▸ **Exercise brief**:
Transcribe exactly the lines from the one holding "Where should I click to: Click" through the closing line of the entries below. Pictures stay out of the copy.

▸ **Data for this exercise**:
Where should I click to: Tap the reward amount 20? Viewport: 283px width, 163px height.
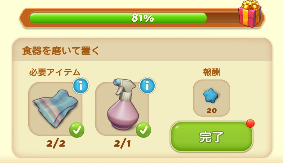pos(211,110)
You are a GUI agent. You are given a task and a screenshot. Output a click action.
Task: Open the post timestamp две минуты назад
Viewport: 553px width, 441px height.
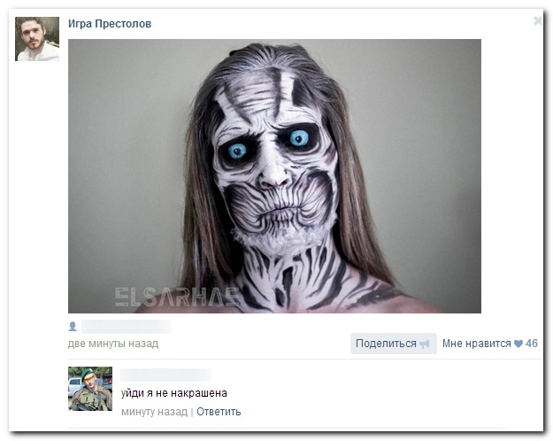pyautogui.click(x=113, y=344)

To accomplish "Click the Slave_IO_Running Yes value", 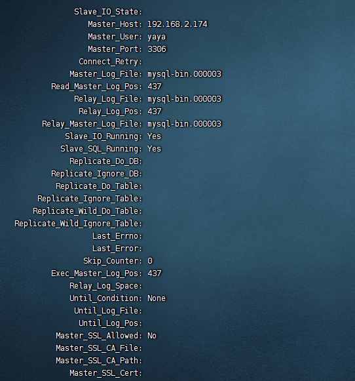I will 154,136.
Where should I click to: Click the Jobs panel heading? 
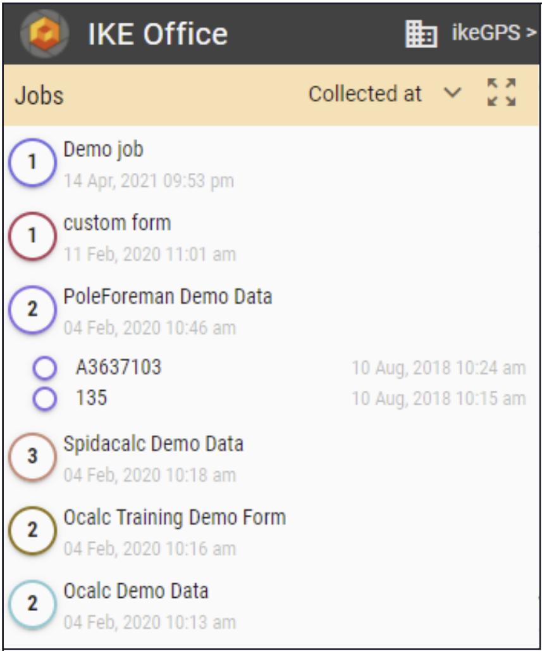(39, 96)
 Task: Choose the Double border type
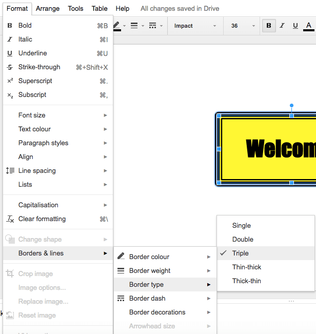(243, 239)
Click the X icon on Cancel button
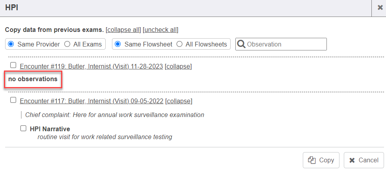 click(x=352, y=160)
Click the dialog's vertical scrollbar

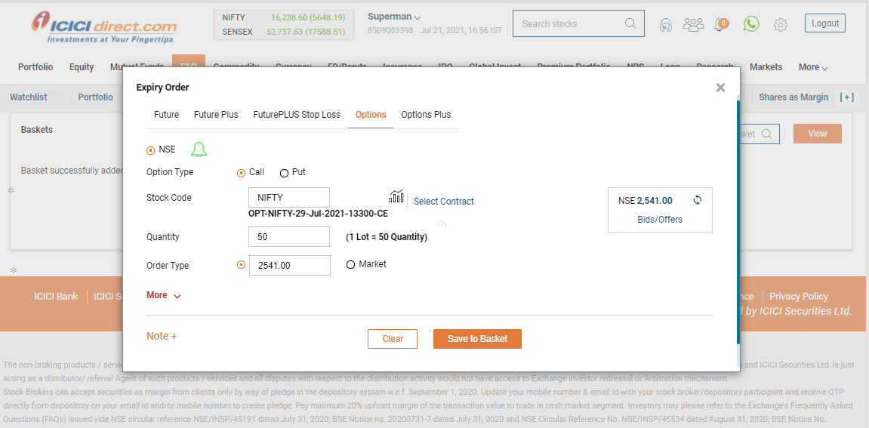tap(738, 226)
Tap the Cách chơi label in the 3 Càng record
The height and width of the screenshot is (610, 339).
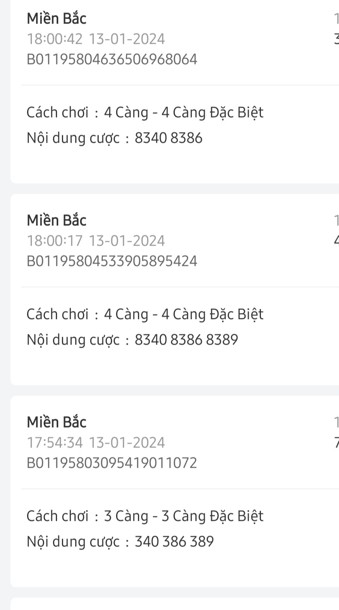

▸ **Response**:
Where should I click to: Click the Jobs panel heading? 
(39, 96)
 Task: Choose the Double border type
(243, 239)
Click the X icon on Cancel button
 click(x=352, y=160)
Click the dialog's vertical scrollbar

tap(738, 226)
Tap the Cách chơi label in the 3 Càng record
The height and width of the screenshot is (610, 339).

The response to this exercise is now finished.